Fotografía de archivo (20/11/1981), del expolicía de la Brigada Político Social del franquismo Antonio Fernández Pacheco, Billy el Niño.

Javier Tébar Hurtado

Este jueves se conoció la noticia del fallecimiento de Antonio González Pacheco, conocido como Billy el Niño por su pasado profesional como miembro de la policía franquista. Me parece un error presentarlo como “el monstruo muerto”. Este individuo podría considerarse, en todo caso, uno de entre los verdugos impunes con los que comparte protagonismo. Es cierto que el personaje es particularmente recordado por los miembros de la resistencia ordinaria frente a la dictadura del general Franco, por cuanto mostró extraordinaria saña y sadismo en vulnerar los derechos humanos y combatir los valores democráticos para defender la pervivencia del Régimen.

“¿Describir lo que me hicieron y dijeron? Sería imposible, eso no se puede comunicar, no se puede transmitir lo que era... Yo sentía que me volvía loca y deseaba morir, se lo decía a gritos, que me mataran de una vez, pero que acabaran” (María del Pilar, trabajadora y estudiante).

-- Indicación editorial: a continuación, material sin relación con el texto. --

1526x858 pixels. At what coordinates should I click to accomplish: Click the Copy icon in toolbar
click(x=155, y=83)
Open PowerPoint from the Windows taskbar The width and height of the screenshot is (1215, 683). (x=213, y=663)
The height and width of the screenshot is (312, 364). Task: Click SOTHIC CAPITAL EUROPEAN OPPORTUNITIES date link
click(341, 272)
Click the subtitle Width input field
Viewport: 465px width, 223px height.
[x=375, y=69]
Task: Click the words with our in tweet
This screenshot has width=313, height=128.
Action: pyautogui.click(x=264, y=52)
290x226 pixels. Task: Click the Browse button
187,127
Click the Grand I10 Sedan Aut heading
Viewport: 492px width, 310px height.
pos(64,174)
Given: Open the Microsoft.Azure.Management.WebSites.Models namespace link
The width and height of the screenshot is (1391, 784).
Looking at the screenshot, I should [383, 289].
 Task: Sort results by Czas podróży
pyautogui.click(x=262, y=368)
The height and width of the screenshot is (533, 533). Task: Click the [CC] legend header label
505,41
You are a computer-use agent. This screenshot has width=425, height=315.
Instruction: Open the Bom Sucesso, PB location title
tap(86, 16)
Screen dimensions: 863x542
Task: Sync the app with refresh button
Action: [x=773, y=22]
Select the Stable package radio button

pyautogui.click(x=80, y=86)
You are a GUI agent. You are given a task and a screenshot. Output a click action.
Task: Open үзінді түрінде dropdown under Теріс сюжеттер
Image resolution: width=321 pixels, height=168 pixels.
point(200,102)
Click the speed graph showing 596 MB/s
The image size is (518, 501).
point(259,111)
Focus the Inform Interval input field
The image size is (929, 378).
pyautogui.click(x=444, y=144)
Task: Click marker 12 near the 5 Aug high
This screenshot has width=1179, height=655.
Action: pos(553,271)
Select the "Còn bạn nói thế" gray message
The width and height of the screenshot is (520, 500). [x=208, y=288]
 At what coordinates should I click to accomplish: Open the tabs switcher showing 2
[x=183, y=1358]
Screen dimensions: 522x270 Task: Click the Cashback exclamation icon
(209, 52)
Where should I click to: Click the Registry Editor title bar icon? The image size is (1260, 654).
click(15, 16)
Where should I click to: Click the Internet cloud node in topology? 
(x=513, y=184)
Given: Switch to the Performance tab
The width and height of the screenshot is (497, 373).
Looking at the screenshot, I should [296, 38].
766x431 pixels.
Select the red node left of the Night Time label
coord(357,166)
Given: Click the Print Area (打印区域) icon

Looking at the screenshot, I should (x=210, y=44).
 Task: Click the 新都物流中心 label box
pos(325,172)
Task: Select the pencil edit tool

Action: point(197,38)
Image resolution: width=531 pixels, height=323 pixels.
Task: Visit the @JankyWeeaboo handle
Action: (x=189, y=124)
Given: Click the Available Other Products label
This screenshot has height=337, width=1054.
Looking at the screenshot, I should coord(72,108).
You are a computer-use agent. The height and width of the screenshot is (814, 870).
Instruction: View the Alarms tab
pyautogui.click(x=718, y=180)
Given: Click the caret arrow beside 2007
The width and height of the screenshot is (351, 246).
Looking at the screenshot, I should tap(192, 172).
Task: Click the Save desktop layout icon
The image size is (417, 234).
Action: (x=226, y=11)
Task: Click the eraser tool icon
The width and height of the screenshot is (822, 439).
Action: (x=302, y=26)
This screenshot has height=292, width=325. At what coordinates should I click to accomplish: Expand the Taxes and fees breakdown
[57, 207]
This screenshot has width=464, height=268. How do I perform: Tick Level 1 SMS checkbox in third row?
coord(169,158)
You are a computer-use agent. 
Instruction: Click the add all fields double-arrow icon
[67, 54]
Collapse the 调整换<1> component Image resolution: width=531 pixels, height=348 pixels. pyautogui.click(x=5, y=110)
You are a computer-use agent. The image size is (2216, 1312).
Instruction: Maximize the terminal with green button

“Las uñas me las arrancaron (...) Te daban en las manos. Las manos estaban hinchadas. Los pies hinchados. ¡Y así, horas! Toda la noche, prácticamente. La cabeza sobre la pared, el cuerpo retirado un poco para que te apoyes y las esposas atrás. ¡Y venga! ¡Y venga! ¡Y venga! Y esa era la tortura” (Francisco, obrero de la construcción y militante de CCOO).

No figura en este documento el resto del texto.